This blog was also authored by By Ryan Peterson, Head of Global Data Segment at AWS
Big Data and Cloud technologies are accelerating enterprise data insights. Scott Gnau, Chief Technology Officer at Hortonworks points out in his recent Hortonworks blog: “Successful businesses understand how interconnected data and cloud strategies are key to a cohesive business strategy.” A well-executed combination of Big Data and Cloud technologies will enable quick access to data, when users need it with the tools they want to make effective “data driven” business decisions.
Hortonworks is an AWS Partner Network (APN) Advanced Technology Partner with Data & Analytics Competency status, a Public Sector Partner and ISV Migration Partner. Hortonworks platforms provide data processing & management capabilities with Hortonworks Data Platform (for data at-rest), Hortonworks DataFlow (for data in-motion and at the edge) and Hortonworks DataPlane (for consistent data security, governance and operations across a hybrid architecture).
Cloudbreak allows the easy deployment of Hortonworks platforms on AWS. Cloudbreak simplifies the complex technical setup and service management transparently for you, which significantly reduces the effort to deploy and run data workloads that leverage AWS services.

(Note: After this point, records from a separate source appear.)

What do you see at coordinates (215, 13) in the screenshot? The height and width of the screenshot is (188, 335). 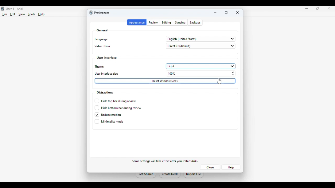 I see `minimize` at bounding box center [215, 13].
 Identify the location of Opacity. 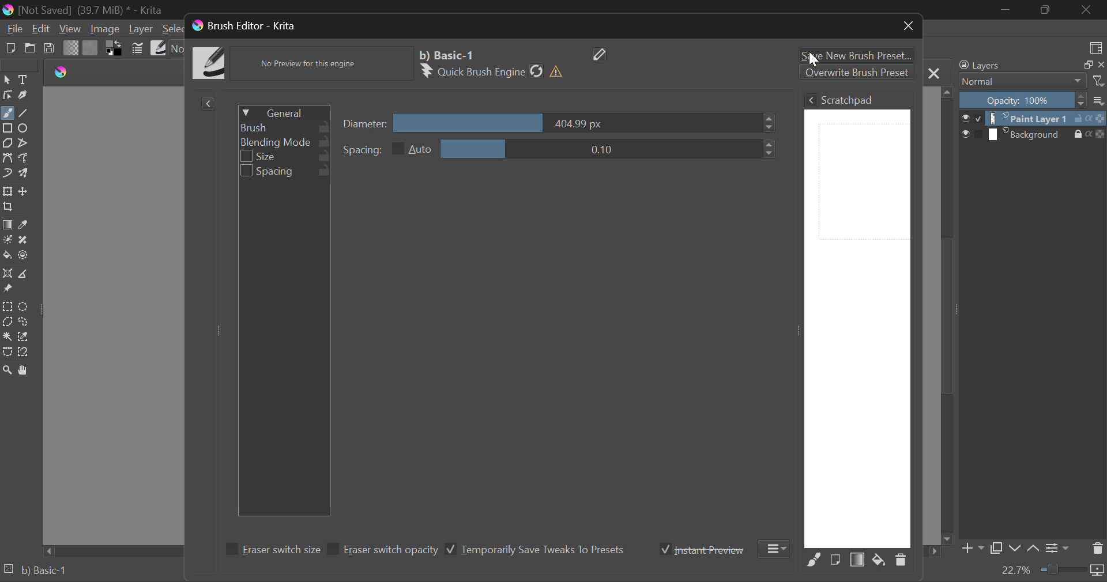
(1032, 101).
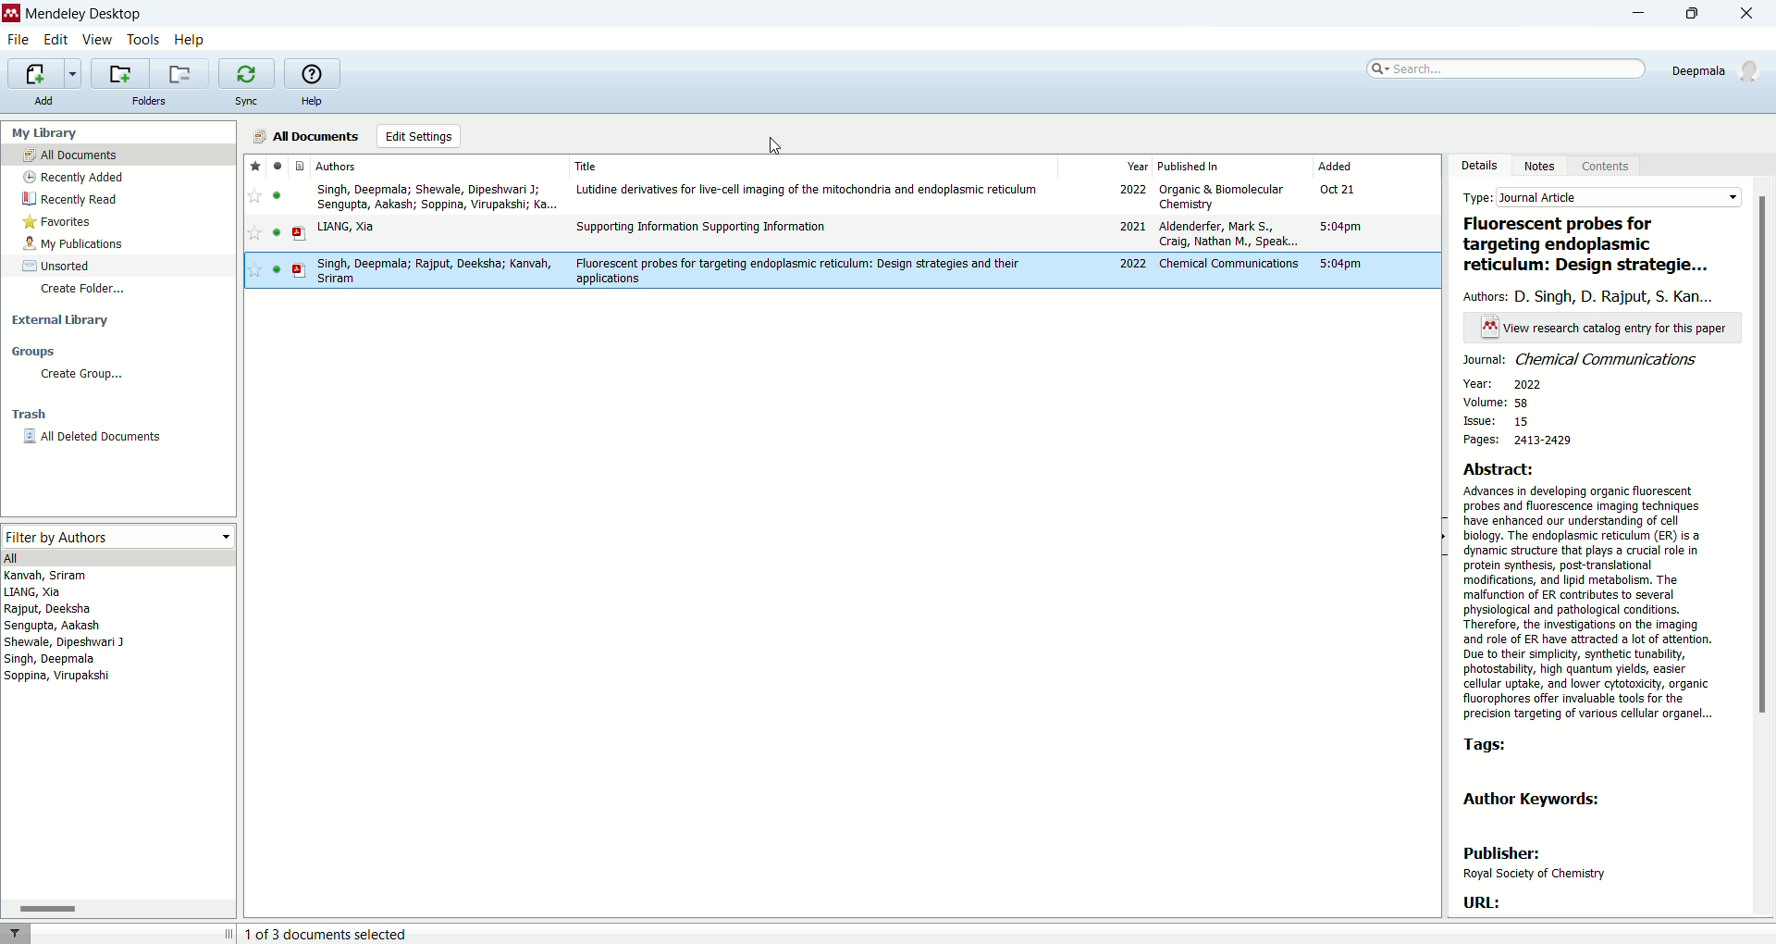  What do you see at coordinates (1586, 360) in the screenshot?
I see `journal name` at bounding box center [1586, 360].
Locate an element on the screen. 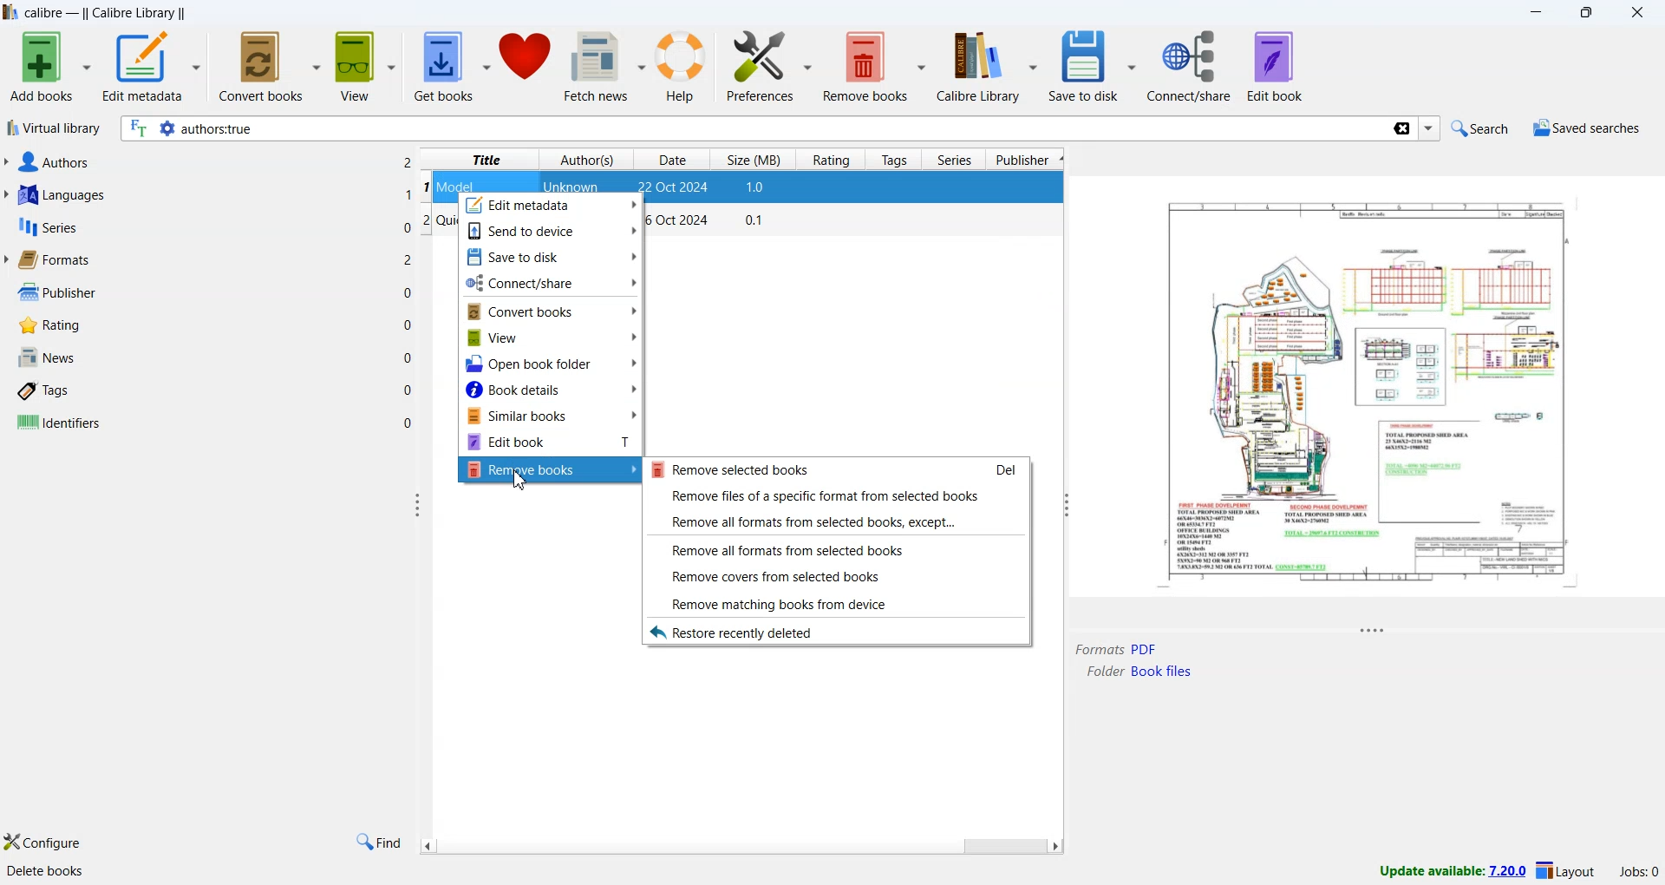  Edit metadata is located at coordinates (552, 206).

Cloudbreak gives you a guided experience to get data workload environments configured & running on AWS, and the ability to customize those environments based on your specific needs. The end state is an optimized, performant and secure deployment of your data workload on AWS.
After installing the Cloudbreak application, you need to configure an AWS credential in Cloudbreak to allow Cloudbreak to authenticate with your AWS account and provision resources on your behalf. Cloudbreak supports two types of cloud credential authentication for AWS: Key-based and Role-based.
Once your cloud credentials are configured, you are ready to create a workload cluster. Cloudbreak provides a set of workload configurations out-of-the-box.
Cloudbreak exposes networking options to create your workload cluster in a new VPC or in an existing VPC. A best practice when running in AWS includes configuring a protected gateway around the cluster to minimize the network surface area and by having a common access point to access cluster resources. Cloudbreak can automate the setup of the gateway (powered by Apache Knox) during cluster create.
You can configure your workload clusters to access data in S3 by specifying an instance profile for the Amazon EC2 instances. You can optionally create or attach an existing instance profile during cluster creation as well. Cloudbreak helps configure the most common storage location settings such as where to store Apache Ranger audit logs and the default Hive Warehouse Directory location.
Once you have your cluster up and running, you can always tune the use of AWS resources by scaling the cluster up or down, either manually or automatically.
Many customers are successfully running Hortonworks platforms on AWS to enable quick access to data, when they need it with the tools they want to make effective data driven business decisions. Hilton is one such customer that is successfully leveraging a modern data architecture of Hortonworks Data Platform and Hortonworks DataFlow, running on a private cloud on AWS.